Un individu a engagé une action en réparation du préjudice qu'il prétend avoir subi en raison d'une faute commise par un membre du personnel soignant d'un établissement de soins privé. Cet établissement, géré par une association, était lié au département par une convention pour le traitement des malades mentaux. L'incident s'est produit avant le 1er janvier 1977, date à laquelle l'établissement a été intégré au service public hospitalier. La question de la compétence juridictionnelle s'est posée en raison du statut privé de l'établissement et des conventions qui le liaient à l'administration publique.

2Procédure

Le litige a d'abord été porté devant le Tribunal administratif de Nice, qui a renvoyé la question de la compétence au Tribunal des Conflits, conformément aux dispositions législatives pertinentes.

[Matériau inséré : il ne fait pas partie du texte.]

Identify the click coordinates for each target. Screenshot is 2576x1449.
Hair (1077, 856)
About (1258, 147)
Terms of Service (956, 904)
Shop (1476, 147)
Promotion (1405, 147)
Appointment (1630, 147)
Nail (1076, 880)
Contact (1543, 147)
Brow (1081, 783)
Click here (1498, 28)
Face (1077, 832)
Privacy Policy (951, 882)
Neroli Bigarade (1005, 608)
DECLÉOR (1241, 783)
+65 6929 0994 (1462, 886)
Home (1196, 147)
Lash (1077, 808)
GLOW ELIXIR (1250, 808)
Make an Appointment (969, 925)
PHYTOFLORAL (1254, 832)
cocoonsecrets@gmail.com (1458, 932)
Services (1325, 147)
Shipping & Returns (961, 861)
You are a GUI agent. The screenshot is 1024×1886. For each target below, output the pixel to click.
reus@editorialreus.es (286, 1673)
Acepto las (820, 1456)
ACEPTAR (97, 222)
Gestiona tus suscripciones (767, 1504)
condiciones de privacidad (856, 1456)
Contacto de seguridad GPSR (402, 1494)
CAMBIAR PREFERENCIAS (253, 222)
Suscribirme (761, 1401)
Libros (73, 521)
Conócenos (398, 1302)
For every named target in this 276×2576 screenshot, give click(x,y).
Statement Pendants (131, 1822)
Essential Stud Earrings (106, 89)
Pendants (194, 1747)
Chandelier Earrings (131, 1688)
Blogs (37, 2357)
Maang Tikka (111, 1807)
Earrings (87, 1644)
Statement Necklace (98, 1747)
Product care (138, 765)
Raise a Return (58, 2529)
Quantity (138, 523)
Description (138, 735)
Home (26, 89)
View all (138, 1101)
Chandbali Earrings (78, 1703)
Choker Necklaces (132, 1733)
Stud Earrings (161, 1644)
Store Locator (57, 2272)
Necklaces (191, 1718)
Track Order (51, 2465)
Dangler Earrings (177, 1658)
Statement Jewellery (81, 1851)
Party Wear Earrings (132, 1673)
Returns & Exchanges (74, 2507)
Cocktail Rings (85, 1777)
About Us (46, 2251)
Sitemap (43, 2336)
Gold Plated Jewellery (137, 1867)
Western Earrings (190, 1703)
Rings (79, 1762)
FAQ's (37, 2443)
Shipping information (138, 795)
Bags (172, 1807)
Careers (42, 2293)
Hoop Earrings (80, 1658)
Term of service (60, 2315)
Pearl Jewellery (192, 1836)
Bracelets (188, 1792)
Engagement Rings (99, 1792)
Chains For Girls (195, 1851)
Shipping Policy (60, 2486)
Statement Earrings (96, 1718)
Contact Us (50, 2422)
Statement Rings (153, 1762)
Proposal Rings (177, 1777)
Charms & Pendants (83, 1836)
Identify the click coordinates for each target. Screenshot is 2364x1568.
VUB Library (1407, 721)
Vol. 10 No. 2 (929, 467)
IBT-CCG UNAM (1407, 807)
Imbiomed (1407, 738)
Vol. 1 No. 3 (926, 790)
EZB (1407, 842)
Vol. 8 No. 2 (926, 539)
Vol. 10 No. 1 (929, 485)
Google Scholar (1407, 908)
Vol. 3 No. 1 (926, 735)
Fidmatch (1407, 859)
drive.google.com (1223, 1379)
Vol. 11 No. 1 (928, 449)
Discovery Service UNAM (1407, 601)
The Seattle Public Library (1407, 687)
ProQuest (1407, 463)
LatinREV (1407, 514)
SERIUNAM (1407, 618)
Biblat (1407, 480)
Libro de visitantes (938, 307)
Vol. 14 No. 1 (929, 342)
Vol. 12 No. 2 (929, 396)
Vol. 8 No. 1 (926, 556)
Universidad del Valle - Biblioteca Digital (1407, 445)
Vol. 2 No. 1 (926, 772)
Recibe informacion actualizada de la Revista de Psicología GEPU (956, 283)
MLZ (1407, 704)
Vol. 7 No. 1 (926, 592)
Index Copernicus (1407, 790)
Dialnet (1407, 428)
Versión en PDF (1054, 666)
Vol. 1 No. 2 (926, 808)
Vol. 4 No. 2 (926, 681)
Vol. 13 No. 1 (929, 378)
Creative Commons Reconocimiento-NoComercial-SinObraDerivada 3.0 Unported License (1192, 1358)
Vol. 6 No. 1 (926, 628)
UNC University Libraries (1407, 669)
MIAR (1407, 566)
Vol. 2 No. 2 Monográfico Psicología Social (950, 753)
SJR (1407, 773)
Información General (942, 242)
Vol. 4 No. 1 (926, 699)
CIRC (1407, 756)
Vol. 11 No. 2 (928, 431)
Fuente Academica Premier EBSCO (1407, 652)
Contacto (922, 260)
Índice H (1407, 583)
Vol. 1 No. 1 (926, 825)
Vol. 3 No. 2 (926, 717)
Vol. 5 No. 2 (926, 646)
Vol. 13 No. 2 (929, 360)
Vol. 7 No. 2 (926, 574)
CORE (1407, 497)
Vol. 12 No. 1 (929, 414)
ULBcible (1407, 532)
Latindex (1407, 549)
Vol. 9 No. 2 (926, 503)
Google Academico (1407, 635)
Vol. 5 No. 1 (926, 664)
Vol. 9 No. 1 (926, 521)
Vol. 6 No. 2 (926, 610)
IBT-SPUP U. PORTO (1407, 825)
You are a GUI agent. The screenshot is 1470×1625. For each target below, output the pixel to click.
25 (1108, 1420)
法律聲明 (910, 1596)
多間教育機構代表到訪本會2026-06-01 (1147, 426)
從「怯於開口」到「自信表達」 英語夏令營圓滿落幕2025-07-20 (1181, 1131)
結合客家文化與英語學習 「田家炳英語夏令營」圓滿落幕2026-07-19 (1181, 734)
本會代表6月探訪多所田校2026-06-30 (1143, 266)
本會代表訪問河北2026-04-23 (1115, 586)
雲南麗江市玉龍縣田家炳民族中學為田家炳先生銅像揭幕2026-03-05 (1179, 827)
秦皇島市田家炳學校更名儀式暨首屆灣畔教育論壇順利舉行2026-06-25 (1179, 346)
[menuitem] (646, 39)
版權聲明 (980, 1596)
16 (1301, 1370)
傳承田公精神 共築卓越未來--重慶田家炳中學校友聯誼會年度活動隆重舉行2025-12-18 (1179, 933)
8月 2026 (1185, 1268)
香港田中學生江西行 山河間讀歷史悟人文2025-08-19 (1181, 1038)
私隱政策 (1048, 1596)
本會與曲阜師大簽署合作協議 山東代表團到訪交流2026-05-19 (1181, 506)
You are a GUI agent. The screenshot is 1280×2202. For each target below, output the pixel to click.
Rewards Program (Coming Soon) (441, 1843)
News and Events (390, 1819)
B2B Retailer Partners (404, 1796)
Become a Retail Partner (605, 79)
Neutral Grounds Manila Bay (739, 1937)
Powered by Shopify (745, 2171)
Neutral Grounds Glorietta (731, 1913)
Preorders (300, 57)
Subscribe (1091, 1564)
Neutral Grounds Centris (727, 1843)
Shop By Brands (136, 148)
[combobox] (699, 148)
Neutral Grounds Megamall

Le Tribunal administratif a constaté que les juridictions judiciaires avaient été déclarées incompétentes par le juge des référés du Tribunal de grande instance de Nice dans une ordonnance antérieure. Le ministre de la Santé et de la Famille a alors formulé des observations demandant que la compétence soit reconnue aux tribunaux judiciaires, soutenant que l'établissement en question était un établissement privé. Le Tribunal des Conflits a ensuite examiné les éléments présentés et les arguments des parties pour déterminer l'ordre de juridictions compétent.

3Problème de droit

Les tribunaux judiciaires sont-ils compétents pour statuer sur le litige opposant l'individu à l'établissement de soins privé ?

4Solution

Le Tribunal des Conflits déclare que les tribunaux judiciaires sont compétents pour statuer sur le litige opposant l'individu à l'Association hospitalière Sainte-Marie. Il précise que, bien que l'établissement ait été lié au département par une convention pour le traitement des malades mentaux, cela ne modifie pas son caractère privé et ne lui confère aucune prérogative de puissance publique. En conséquence, la responsabilité de l'association ne peut être engagée que devant les juridictions judiciaires. Ainsi, il est décidé que la requête initiale devant le Tribunal administratif est déclarée nulle et non avenue, tout comme l'ordonnance du juge des référés du Tribunal de grande instance. Les parties sont renvoyées devant ce dernier tribunal pour qu'il statue sur le fond du litige.